◆ About this task: Because the images are not wanted, restate every line below word for word without them.

━━━━━ Given information ━━━━━

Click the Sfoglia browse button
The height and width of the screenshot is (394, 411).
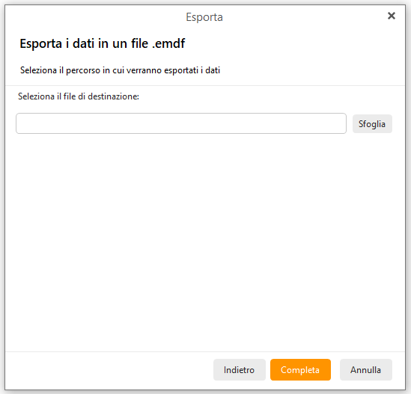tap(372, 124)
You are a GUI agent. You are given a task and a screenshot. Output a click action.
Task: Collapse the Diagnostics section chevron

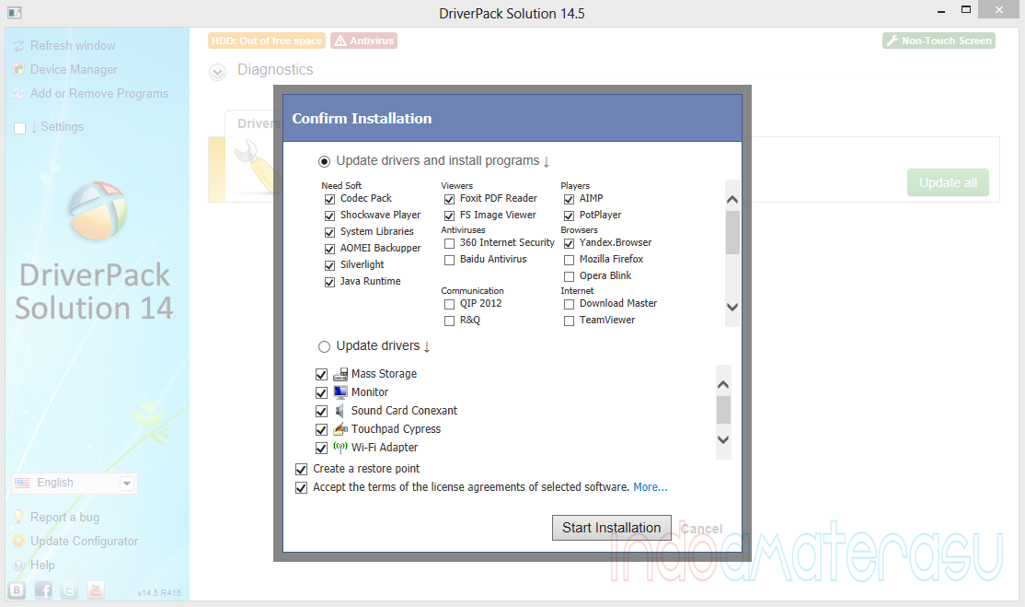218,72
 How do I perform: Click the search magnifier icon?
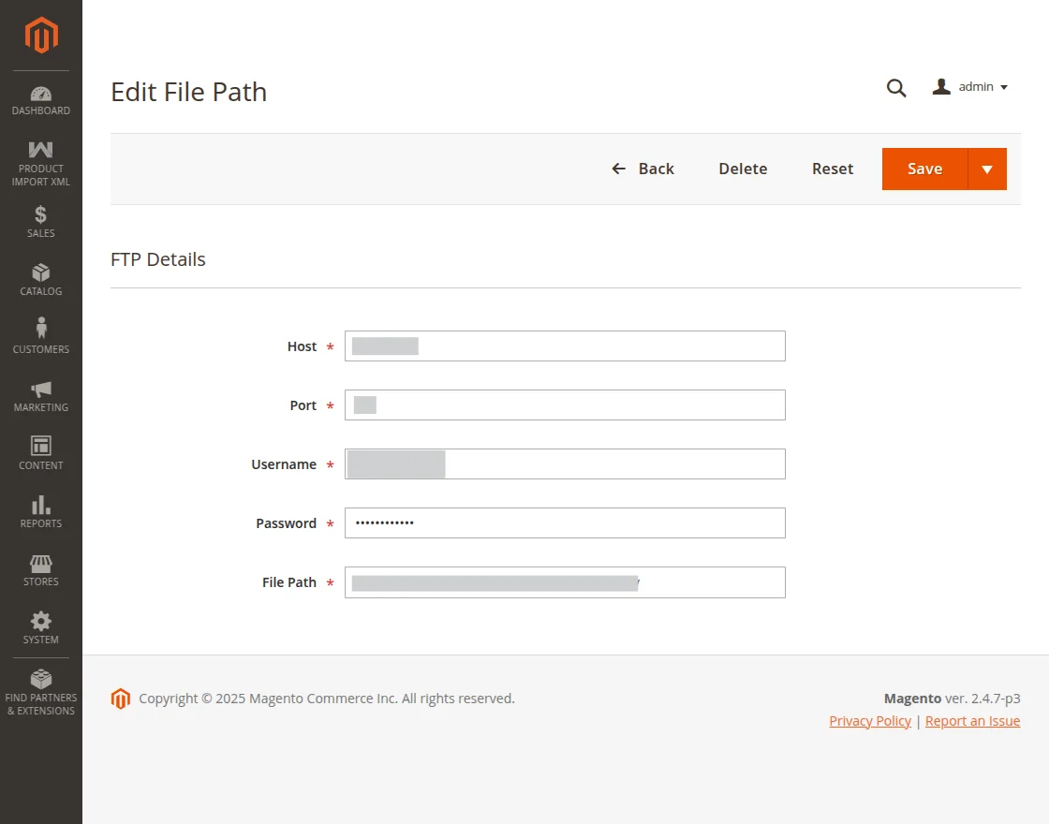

━━━━━

◆ Result of this task:
Click the Sfoglia browse button
The height and width of the screenshot is (394, 411).
tap(372, 124)
You are a GUI agent. You are given a task and a screenshot. Output a click action.
Task: Collapse the Diagnostics section chevron

218,72
 How do I perform: Click the search magnifier icon?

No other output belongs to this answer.